Material for this exercise
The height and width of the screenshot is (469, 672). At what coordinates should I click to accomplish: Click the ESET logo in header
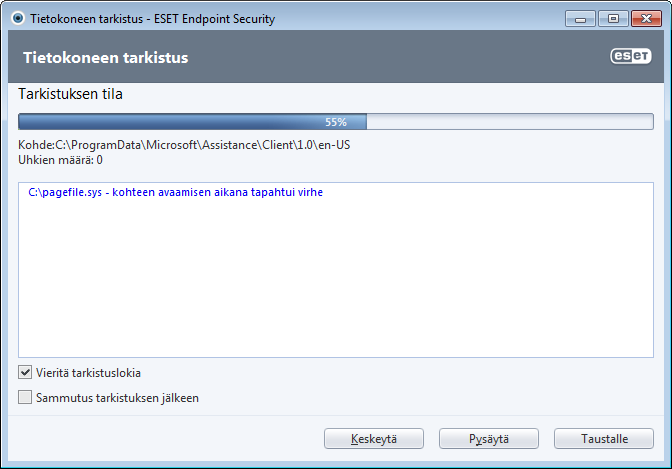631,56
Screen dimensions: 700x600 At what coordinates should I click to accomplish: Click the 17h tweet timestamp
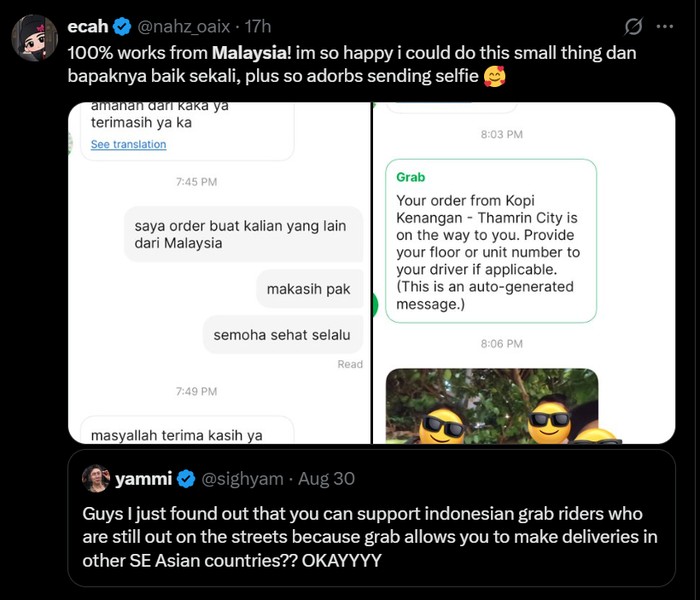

--

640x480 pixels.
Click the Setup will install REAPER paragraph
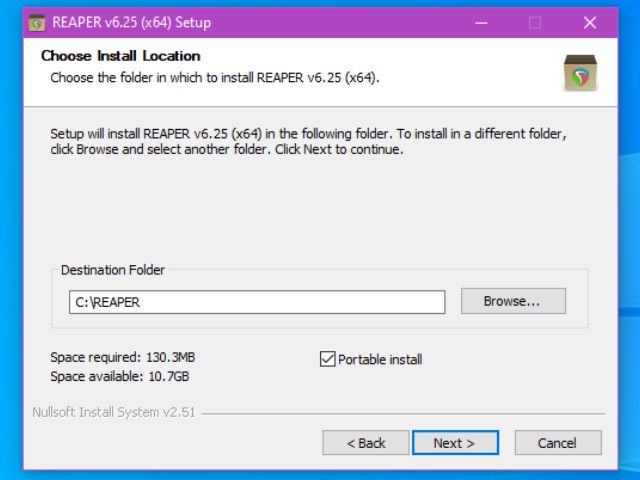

Task item
Only one stretch of the entries above is needed: the lines from the one containing "The height and" through the one containing "Screen dimensions: 700x600". Copy it exactly, without the pictures.

Solution
The height and width of the screenshot is (469, 672). At what coordinates should I click to accomplish: Click the ESET logo in header
631,56
Screen dimensions: 700x600 At what coordinates should I click to accomplish: Click the 17h tweet timestamp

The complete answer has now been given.